The embodiments herein in the first wireless device 131 may be implemented through one or more processors, such as a processor 604 in the first wireless device 131 depicted in FIG. 6a, together with computer program code for performing the functions and actions of the embodiments herein. A processor, as used herein, may be understood to be a hardware component. The program code mentioned above may also be provided as a computer program product, for instance in the form of a data carrier carrying computer program code for performing the embodiments herein when being loaded into the first wireless device 131. One such carrier may be in the form of a CD ROM disc. It is however feasible with other data carriers such as a memory stick. The computer program code may furthermore be provided as pure program code on a server and downloaded to the first wireless device 131.

The first wireless device 131 may further comprise a memory 605 comprising one or more memory units. The memory 605 is arranged to be used to store obtained information, store data, configurations, schedulings, and applications etc. to perform the methods herein when being executed in the first wireless device 131.

In some embodiments, the first wireless device 131 may receive information from, e.g., the network node 110, through a receiving port 606. In some embodiments, the receiving port 606 may be, for example, connected to one or more antennas in first wireless device 131. In other embodiments, the first wireless device 131 may receive information from another structure in the wireless communications network 100 through the receiving port 606. Since the receiving port 606 may be in communication with the processor 604, the receiving port 606 may then send the received information to the processor 604. The receiving port 606 may also be configured to receive other information.

The processor 604 in the first wireless device 131 may be further configured to transmit or send information to e.g., the network node 110, or another structure in the wireless communications network 100, through a sending port 607, which may be in communication with the processor 604, and the memory 605.
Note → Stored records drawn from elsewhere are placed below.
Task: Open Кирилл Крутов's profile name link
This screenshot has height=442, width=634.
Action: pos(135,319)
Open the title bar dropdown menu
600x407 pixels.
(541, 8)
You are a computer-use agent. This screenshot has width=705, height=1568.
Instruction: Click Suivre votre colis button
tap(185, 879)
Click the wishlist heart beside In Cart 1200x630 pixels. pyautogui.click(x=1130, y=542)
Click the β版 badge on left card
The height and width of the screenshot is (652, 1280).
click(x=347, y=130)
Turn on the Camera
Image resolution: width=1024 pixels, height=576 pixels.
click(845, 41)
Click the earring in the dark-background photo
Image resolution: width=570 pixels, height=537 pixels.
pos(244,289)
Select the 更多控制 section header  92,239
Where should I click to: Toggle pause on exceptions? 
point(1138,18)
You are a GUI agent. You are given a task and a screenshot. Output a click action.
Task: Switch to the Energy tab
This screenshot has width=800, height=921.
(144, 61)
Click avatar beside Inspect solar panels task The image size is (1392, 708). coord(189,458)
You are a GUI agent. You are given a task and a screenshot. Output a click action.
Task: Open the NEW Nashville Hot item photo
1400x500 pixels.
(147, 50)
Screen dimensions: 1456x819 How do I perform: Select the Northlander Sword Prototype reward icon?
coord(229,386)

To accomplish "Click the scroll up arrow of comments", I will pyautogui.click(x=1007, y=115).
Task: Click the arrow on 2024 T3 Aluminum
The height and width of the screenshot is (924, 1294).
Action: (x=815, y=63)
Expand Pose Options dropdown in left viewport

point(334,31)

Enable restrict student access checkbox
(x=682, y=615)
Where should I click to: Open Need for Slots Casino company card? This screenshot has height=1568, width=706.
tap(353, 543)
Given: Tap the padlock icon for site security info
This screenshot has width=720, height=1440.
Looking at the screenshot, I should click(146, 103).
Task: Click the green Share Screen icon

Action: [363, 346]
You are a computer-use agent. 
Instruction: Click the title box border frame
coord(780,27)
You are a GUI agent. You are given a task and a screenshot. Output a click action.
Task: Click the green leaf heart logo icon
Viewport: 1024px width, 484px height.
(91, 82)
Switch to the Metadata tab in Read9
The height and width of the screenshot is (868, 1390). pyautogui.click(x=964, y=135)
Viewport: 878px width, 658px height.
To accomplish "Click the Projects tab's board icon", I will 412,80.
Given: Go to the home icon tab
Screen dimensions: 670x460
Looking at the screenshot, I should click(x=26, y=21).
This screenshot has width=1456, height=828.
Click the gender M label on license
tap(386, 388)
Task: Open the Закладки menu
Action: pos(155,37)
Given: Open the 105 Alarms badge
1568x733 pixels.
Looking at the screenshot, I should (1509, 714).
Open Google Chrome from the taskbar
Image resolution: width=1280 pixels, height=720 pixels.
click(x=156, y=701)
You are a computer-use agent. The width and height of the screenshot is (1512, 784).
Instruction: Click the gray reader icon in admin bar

Those skilled in the art will also appreciate that the different units 601-603 described above may refer to a combination of analog and digital modules, and/or one or more processors configured with software and/or firmware, e.g., stored in memory, that, when executed by the one or more processors such as the processor 604, perform as described above. One or more of these processors, as well as the other digital hardware, may be included in a single Application-Specific Integrated Circuit (ASIC), or several processors and various digital hardware may be distributed among several separate components, whether individually packaged or assembled into a System-on-a-Chip (SoC).

Also, in some embodiments, the different units 601-603 described above may be implemented as one or more applications running on one or more processors such as the processor 604.

Thus, the methods according to the embodiments described herein for the first wireless device 131 may be respectively implemented by means of a computer program 608 product, comprising instructions, i.e., software code portions, which, when executed on at least one processor 604, cause the at least one processor 604 to carry out the actions described herein, as performed by the first wireless device 131. The computer program 608 product may be stored on a computer-readable storage medium 609. The computer-readable storage medium 609, having stored thereon the computer program 608, may comprise instructions which, when executed on at least one processor 604, cause the at least one processor 604 to carry out the actions described herein, as performed by the first wireless device 131. In some embodiments, the computer-readable storage medium 609 may be a non-transitory computer-readable storage medium, such as a CD ROM disc, or a memory stick. In other embodiments, the computer program 608 product may be stored on a carrier containing the computer program 608 just described, wherein the carrier is one of an electronic signal, optical signal, radio signal, or the computer-readable storage medium 609, as described above.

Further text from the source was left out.